Task details: Give again only those lines from the start of the entries through the line holding "Add a slider", leaving them as they are.
--- Recorded data Enclosed Below ---
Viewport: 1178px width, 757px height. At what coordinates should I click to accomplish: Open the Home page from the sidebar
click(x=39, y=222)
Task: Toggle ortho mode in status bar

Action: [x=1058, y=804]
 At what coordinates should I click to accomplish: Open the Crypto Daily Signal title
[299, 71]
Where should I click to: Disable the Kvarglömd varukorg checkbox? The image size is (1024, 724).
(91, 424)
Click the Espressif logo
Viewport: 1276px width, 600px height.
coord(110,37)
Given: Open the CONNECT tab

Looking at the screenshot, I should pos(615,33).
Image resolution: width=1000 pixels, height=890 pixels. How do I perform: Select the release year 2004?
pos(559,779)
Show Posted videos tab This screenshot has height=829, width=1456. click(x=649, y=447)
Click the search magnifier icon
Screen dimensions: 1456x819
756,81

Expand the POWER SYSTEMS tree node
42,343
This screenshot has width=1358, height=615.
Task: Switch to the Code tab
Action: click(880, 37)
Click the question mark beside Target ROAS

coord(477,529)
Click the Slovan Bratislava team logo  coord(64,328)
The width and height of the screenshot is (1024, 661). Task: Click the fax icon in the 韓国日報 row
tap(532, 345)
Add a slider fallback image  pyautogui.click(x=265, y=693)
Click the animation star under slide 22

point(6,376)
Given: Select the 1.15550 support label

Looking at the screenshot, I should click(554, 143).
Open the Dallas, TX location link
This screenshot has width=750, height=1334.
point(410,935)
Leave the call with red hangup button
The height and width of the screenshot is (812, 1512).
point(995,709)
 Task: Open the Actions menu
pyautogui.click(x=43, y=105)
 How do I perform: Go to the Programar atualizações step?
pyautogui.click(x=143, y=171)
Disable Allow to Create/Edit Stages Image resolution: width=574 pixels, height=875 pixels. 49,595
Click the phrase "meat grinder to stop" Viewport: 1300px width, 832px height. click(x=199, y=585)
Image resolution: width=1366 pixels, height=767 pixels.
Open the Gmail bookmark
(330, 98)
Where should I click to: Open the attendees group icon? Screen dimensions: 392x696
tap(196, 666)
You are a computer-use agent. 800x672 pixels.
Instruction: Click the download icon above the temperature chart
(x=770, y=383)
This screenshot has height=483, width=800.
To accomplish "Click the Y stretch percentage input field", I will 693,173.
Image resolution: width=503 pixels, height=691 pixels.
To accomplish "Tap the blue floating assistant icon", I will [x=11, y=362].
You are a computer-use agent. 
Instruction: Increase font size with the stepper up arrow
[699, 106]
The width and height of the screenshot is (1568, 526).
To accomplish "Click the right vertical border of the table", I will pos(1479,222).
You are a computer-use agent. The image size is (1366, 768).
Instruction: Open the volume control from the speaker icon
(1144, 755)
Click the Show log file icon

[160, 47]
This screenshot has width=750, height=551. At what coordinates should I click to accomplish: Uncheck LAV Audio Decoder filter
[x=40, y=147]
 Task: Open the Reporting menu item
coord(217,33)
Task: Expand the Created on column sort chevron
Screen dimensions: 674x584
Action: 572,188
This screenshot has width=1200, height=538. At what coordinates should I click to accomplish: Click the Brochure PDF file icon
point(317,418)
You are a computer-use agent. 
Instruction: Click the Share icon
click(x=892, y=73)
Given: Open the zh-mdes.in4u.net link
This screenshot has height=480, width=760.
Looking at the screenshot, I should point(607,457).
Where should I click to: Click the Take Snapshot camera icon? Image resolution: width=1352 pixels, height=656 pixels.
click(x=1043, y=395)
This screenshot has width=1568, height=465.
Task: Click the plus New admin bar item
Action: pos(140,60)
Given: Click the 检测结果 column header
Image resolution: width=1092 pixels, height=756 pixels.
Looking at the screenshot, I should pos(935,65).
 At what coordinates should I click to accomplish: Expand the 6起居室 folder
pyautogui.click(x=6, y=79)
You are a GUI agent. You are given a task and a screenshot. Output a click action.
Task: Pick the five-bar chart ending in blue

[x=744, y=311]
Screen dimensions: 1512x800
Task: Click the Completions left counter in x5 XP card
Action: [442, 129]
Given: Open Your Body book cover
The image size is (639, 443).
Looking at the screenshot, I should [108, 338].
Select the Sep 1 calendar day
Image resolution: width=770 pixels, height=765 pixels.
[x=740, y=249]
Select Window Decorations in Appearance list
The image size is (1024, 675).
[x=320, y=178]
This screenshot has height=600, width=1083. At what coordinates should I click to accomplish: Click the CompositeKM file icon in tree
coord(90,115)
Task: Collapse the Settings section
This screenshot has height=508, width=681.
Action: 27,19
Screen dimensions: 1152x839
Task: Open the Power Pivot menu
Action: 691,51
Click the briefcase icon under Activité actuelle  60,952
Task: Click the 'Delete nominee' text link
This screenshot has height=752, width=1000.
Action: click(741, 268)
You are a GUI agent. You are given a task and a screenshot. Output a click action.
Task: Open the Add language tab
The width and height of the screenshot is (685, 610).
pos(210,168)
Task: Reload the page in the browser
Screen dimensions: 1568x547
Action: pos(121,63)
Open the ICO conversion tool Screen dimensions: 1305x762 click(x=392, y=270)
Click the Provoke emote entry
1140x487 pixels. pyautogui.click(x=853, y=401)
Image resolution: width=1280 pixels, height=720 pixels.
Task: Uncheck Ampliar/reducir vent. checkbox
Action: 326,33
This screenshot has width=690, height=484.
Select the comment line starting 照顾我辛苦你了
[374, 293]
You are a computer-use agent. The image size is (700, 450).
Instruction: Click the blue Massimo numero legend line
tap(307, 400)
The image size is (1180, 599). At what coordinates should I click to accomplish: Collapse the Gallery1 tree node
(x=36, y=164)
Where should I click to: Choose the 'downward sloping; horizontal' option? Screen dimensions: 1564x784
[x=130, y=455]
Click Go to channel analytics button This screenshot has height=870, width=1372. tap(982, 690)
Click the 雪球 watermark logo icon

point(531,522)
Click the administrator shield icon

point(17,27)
--- End of Enclosed Recorded data ---
Task result:
Viewport: 1178px width, 757px height. At what coordinates should I click to accomplish: Open the Home page from the sidebar
click(x=39, y=222)
Task: Toggle ortho mode in status bar

Action: [x=1058, y=804]
 At what coordinates should I click to accomplish: Open the Crypto Daily Signal title
[299, 71]
Where should I click to: Disable the Kvarglömd varukorg checkbox? The image size is (1024, 724).
(91, 424)
Click the Espressif logo
Viewport: 1276px width, 600px height.
coord(110,37)
Given: Open the CONNECT tab

Looking at the screenshot, I should pos(615,33).
Image resolution: width=1000 pixels, height=890 pixels. How do I perform: Select the release year 2004?
pos(559,779)
Show Posted videos tab This screenshot has height=829, width=1456. click(x=649, y=447)
Click the search magnifier icon
Screen dimensions: 1456x819
756,81

Expand the POWER SYSTEMS tree node
42,343
This screenshot has width=1358, height=615.
Task: Switch to the Code tab
Action: click(880, 37)
Click the question mark beside Target ROAS

coord(477,529)
Click the Slovan Bratislava team logo  coord(64,328)
The width and height of the screenshot is (1024, 661). Task: Click the fax icon in the 韓国日報 row
tap(532, 345)
Add a slider fallback image  pyautogui.click(x=265, y=693)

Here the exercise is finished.